And (f) ensuring that f (g) meets the Lipschitz continuous condition by adopting a weight clipping mode. Each discriminator f (g) is formed by 8 basic units which are cascaded through neural network fitting, linear regression, LeakyRELU activation and linear regression, and each basic unit is formed by cascaded convolution, batch normalization and LeakyRELU activation.
The double-discriminator is composed of two discriminators f (g) which discriminate in a pixel domain and a feature map domain respectively, and the double-discriminator discriminates in the pixel domain and the feature map domain respectively. And judging whether the output image of the generator network is a real high-resolution image or a high-resolution image generated by the generator network directly in a pixel domain, and judging whether the output image of the generator network is the real high-resolution image or the high-resolution image generated by the generator network directly in a feature map domain, wherein the output image of the generator network is input into a VGG-19 network firstly, a feature map which is not activated before the fifth maximum pooling and after the fourth convolution is obtained is used as the input of a feature map domain discriminator, and the current input feature map belongs to the real high-resolution image or the high-resolution image generated by the generator network.
And fourthly, constraining the generative network training by the Charbonnier loss of the joint generative network based on the L1 norm and the loss of the two discriminators to the generative network respectively, enabling the generative network and the two discriminators to resist learning, and training the generative network model until convergence is achieved.
The generator quantifies the similarity degree of the high-resolution image obtained by super resolution and the real high-resolution image by using Charbonnier loss based on the L1 norm and loss of the GAN pair generator based on WGAN, and guides network learning. The expression of the Charbonnier loss function based on the L1 norm is used as follows:
whereinTaking 10 from epsilon-6,IHRFor true high-resolution images, ISRFor performing super-resolution of the resulting high-resolution image, H, W, C are the size and number of channels of the input image, respectively, n is the number of mini-batch learning, Iv,i,j,kThe k channel of the v-th image has a pixel value of (i, j) as a position.
Loss of generator network by discriminators operating in the pixel domainWith the loss of the generator by discriminators operating in the domain of the feature mapAre respectively:
wherein DWGANAs an abstract function of the discriminator, x to pgMeans that a sample x is subject to generating a sample data distribution, wherein x-prMeaning that sample x obeys the true data distribution, VGG (.) is used to obtain the feature map before the fifth maximal pooling of VGG-19 network, and after the fourth convolution.
The method comprises the following steps of combining Charbonnier loss of a generative network based on an L1 norm and the loss of a double-discriminator to the generative network, training a network model until convergence is achieved, wherein a loss function of a generator is composed of three parts by weight, and the expression is as follows:
wherein λ1,λ2To balance the Charbonier loss based on the L1 norm and the loss factor of the Wasserstein distance-based dual discriminators, respectively, to the generative network, the goal of the network in the training phase is to minimize the loss function LG,LGThe smaller the difference between the high-resolution image obtained by performing super-resolution and the real high-resolution image is, the better the super-resolution effect is and the higher the precision is.
And fifthly, inputting the low-resolution image to the trained generative network model, and performing super-resolution reconstruction to obtain a final high-resolution image.

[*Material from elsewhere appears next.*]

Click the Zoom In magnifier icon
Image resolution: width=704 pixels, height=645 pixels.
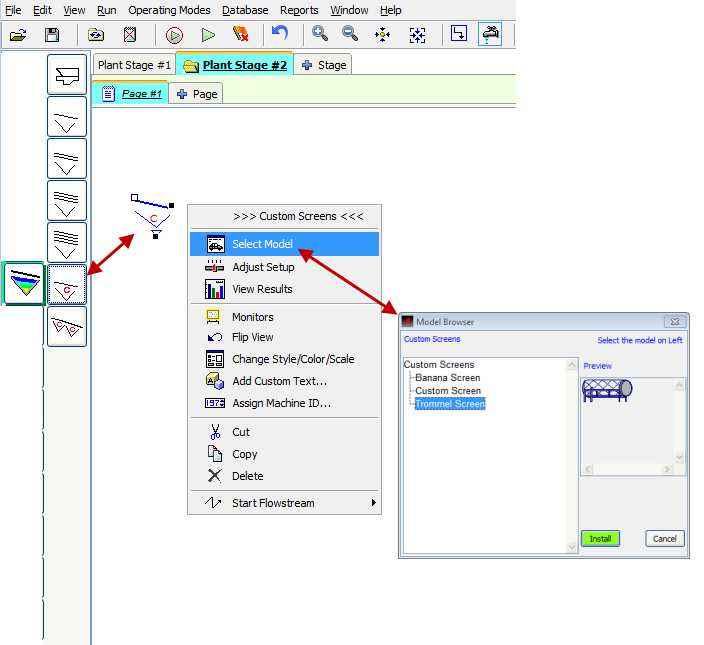320,34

The image obtained by super-resolution reconstruction is equivalent to the amplification of the low-resolution imageAnd (4) doubling the obtained product.
To demonstrate the effectiveness of the present invention, the DIV2K data Set, common in the field of image super resolution studies, was used as the training Set, and the Set5, Set14, BSD100, Urban100, and Manga109 data sets were used as the test Set. In the experiment, a bicubic interpolation method and two representative methods based on a convolutional neural network are selected for comparison with a method only using the method for generating the network. In order to ensure the fairness of the comparison, the methods are all tested under the same hardware environment.

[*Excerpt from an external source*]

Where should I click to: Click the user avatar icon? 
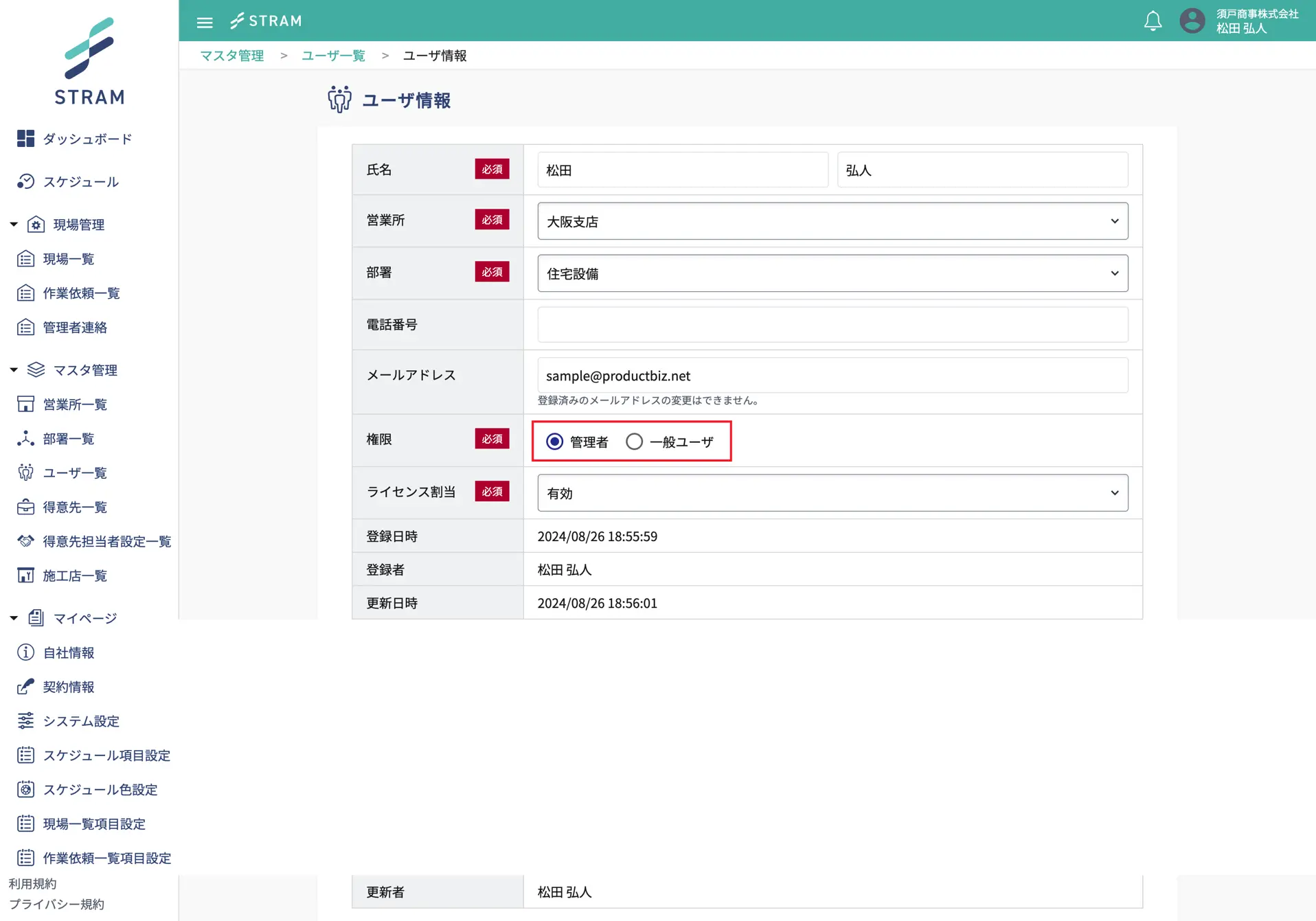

Two representative methods based on the convolutional neural network are selected as follows:
the method comprises the following steps: the method proposed by Dong et al, references are: dong C, Loy C, He K, et al. image super-resolution using depth dependent networks [ J ]. IEEE transactions on pattern analysis and machine interaction, 2015,38(2): 295-.
The method 2 comprises the following steps: the method proposed by Lai et al, reference is made to: lai W S, Huang J B, Ahuja N, et al, fast and cure image super-resolution with deep laplacian pyramid networks [ J ]. IEEE transactions on pattern analysis and machine interaction, 2018.

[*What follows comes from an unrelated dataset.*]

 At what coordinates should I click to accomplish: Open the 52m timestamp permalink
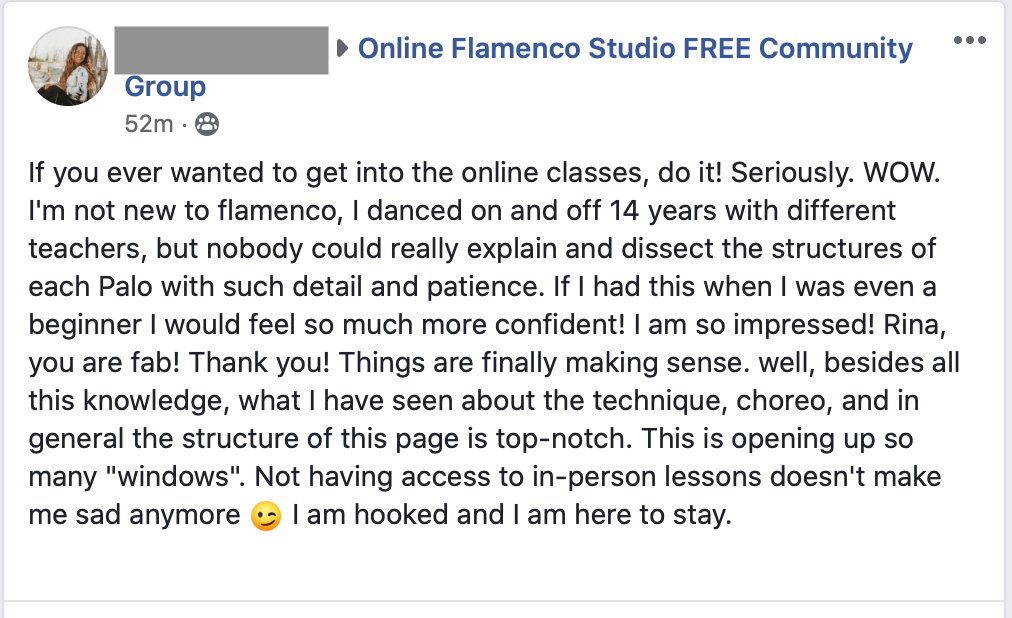(149, 125)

The selected evaluation indexes are as follows: the objective indexes widely used for evaluating the image super-resolution effect comprise Peak Signal-to-Noise Ratio (PSNR) and Structural Similarity (SSIM), and the PSNR and the SSIM are selected as the indexes for objective evaluation. In addition, the time required for completing super-resolution of a single image is also taken as one of the objective evaluation indexes of reference.
During evaluation, firstly, the obtained high-resolution image and a real high-resolution image are cut, and pixel points with the number of image edges as amplification factors are removed; then, the image is converted from RGB color space to YCbCr color space, and the Y channel image is taken out, and the objective index is calculated only on the Y channel. The PSNR is calculated as:
wherein W, H are image sizes, IHRFor true high-resolution images, ISRTo perform super-resolution of the resulting high-resolution image, Ii,jThe larger the value of PSNR for the pixel value at position (i, j), the better the comparative image quality.
The formula for SSIM is:
wherein u, sigma are the pixel mean and variance of two images, C1,C2,C3To prevent constants whose denominator is 0. The value range of SSIM is [0,1 ]]The closer the value is to 1, the more similar the two images compared.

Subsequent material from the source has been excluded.